**Exercise**.
Looking at the records below, please work out how many lines contain the word "page" and give the number alone.
○ ○ ○
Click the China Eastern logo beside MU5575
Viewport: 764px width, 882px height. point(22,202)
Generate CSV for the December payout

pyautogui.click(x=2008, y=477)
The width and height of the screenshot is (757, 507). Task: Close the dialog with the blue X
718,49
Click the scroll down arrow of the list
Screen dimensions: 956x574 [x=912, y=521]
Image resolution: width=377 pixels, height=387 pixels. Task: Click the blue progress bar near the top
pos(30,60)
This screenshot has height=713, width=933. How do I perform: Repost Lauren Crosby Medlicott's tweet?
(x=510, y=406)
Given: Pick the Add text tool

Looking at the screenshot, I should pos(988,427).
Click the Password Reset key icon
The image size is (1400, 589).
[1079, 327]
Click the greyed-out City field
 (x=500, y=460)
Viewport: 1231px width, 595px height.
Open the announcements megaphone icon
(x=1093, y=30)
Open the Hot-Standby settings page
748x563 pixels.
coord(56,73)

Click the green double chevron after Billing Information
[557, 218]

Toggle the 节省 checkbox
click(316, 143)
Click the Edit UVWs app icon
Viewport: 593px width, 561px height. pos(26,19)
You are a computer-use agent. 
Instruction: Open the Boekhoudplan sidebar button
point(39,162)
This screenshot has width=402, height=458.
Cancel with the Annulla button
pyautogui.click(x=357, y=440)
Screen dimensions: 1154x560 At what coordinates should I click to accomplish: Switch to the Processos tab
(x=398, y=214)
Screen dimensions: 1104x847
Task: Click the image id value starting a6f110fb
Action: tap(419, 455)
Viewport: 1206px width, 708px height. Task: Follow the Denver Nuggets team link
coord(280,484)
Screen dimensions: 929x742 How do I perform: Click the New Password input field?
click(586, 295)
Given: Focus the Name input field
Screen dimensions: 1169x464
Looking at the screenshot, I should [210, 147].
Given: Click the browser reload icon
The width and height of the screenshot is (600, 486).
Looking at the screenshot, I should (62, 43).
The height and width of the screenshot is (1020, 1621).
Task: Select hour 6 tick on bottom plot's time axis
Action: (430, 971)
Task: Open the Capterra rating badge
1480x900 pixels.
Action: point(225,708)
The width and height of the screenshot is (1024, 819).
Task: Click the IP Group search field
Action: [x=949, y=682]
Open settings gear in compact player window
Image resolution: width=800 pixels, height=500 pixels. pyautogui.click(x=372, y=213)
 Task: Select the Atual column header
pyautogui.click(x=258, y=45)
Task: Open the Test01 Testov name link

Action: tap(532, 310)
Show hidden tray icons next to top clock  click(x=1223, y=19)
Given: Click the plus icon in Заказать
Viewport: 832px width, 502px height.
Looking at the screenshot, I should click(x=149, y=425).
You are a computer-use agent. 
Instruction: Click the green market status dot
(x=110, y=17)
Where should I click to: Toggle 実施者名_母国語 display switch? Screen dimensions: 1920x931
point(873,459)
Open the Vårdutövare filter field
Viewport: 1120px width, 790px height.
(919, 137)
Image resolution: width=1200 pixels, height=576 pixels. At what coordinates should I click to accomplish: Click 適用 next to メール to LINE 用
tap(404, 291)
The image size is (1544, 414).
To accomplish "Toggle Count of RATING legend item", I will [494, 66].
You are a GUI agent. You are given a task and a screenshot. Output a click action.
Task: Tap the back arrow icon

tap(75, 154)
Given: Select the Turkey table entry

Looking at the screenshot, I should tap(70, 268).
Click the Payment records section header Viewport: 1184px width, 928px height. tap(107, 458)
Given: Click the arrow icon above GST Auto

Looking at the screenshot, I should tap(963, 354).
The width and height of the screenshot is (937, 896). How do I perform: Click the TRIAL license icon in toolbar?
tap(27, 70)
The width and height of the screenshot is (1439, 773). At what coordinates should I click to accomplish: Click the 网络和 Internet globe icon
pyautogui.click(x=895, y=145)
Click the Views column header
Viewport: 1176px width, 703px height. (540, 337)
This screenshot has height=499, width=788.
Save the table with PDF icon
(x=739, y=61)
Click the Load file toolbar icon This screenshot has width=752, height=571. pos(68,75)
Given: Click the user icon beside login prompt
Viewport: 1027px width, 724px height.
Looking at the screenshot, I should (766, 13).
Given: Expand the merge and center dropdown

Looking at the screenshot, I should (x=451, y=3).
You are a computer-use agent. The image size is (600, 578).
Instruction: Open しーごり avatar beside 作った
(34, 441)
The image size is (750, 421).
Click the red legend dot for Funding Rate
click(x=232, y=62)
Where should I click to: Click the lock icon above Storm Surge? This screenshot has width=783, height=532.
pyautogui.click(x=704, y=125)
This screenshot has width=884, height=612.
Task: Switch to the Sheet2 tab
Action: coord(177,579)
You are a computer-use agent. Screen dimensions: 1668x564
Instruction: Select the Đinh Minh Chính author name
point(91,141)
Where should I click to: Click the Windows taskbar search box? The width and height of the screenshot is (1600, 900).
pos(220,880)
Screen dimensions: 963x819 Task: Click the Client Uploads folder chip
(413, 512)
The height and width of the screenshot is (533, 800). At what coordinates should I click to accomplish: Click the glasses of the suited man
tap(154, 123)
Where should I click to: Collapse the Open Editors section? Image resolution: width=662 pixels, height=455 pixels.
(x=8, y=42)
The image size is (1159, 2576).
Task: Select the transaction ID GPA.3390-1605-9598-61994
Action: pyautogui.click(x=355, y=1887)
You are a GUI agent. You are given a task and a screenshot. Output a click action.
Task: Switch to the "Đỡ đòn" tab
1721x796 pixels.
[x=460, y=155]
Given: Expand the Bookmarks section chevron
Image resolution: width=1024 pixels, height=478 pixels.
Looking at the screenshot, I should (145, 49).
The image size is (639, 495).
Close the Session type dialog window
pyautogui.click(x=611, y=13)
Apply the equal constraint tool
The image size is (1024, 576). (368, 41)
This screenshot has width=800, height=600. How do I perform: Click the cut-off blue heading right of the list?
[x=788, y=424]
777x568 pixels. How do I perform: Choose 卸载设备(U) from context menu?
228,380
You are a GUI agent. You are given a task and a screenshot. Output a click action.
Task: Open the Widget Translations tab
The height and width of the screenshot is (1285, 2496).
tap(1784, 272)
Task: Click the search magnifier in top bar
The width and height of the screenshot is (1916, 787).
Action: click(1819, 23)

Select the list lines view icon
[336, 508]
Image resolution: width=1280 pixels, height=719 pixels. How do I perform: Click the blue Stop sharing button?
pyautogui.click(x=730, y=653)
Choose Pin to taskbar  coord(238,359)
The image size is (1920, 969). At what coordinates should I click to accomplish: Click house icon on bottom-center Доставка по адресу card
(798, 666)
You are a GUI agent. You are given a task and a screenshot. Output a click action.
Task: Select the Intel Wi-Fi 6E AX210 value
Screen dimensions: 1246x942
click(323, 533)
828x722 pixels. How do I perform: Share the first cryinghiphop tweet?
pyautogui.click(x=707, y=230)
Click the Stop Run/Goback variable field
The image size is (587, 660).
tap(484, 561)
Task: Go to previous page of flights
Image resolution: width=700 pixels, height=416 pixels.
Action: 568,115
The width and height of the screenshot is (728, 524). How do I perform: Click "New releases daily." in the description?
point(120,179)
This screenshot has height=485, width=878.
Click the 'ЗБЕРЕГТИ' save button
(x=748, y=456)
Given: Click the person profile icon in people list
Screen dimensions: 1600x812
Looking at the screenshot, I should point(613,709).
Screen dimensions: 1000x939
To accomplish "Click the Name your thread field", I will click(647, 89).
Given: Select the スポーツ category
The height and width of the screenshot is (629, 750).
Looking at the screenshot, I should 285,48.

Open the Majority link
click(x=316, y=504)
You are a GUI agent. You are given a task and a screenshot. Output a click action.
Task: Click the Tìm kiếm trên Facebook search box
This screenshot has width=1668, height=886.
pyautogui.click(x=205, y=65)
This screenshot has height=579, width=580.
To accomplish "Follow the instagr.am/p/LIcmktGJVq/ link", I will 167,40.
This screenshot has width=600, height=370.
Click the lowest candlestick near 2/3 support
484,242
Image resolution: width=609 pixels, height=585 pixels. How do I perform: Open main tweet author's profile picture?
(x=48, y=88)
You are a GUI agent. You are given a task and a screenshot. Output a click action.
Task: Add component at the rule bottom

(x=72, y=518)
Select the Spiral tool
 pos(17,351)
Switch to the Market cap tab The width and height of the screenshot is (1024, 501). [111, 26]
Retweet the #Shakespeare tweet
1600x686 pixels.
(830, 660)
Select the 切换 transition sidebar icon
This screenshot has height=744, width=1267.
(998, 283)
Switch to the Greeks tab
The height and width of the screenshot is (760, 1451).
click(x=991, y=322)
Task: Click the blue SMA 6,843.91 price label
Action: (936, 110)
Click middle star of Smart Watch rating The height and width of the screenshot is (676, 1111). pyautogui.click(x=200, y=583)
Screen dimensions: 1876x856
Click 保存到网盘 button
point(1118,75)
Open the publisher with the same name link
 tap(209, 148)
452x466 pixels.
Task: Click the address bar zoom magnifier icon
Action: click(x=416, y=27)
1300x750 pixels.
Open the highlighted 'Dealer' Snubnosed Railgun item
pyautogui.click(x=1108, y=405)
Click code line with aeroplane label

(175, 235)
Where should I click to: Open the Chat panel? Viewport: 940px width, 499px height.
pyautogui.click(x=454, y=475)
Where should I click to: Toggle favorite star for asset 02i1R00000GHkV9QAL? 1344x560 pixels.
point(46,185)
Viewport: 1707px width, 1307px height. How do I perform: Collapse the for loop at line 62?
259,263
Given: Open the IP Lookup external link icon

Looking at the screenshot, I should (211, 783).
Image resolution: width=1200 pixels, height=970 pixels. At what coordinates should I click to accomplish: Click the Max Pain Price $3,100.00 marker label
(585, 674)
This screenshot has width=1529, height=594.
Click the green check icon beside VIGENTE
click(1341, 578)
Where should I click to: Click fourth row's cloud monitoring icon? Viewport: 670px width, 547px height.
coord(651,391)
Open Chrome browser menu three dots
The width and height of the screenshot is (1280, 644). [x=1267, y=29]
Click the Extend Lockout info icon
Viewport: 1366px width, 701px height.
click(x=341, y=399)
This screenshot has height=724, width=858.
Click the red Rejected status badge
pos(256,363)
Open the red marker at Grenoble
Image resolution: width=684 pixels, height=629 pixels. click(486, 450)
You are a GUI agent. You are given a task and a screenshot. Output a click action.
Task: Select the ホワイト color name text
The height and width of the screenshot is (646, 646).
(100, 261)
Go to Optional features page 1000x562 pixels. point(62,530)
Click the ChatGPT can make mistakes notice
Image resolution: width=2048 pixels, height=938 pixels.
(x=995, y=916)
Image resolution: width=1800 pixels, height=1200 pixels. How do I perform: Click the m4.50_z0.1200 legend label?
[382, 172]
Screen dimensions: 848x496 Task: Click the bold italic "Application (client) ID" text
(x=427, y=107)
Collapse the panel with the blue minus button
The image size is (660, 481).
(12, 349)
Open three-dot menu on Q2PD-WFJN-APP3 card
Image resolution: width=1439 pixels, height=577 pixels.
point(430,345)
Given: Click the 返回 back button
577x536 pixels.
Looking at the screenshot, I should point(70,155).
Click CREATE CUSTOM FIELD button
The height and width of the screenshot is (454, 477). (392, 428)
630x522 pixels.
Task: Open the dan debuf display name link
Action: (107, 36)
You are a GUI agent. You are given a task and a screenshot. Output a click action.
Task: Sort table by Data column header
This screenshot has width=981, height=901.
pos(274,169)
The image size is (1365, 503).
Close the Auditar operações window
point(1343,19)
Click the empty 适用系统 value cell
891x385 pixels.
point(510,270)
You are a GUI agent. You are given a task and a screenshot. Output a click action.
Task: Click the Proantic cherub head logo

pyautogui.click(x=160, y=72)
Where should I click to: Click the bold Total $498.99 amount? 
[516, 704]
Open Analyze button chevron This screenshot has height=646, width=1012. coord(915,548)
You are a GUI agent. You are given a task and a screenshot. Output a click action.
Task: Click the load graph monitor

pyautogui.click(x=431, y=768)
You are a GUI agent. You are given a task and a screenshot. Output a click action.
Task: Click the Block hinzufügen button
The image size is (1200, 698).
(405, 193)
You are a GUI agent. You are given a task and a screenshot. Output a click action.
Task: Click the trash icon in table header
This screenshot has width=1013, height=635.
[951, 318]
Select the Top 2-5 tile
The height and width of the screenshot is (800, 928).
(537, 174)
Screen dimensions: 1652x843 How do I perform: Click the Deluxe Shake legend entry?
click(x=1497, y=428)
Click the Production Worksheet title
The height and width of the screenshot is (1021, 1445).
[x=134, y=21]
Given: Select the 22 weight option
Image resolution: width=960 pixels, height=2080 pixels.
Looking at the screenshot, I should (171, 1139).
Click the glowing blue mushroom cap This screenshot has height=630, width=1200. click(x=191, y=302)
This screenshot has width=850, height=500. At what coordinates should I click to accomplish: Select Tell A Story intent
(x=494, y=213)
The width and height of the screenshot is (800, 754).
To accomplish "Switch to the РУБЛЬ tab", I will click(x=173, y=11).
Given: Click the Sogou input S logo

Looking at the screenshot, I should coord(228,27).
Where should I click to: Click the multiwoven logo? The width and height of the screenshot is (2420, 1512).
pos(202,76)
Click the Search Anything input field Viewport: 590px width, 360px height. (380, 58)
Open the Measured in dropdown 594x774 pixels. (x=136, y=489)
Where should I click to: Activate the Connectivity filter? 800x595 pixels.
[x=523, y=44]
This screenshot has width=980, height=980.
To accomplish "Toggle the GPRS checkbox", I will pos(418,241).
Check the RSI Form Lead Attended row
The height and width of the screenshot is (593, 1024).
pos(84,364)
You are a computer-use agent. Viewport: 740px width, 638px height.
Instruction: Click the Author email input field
○ ○ ○
**Answer for this exercise**.
3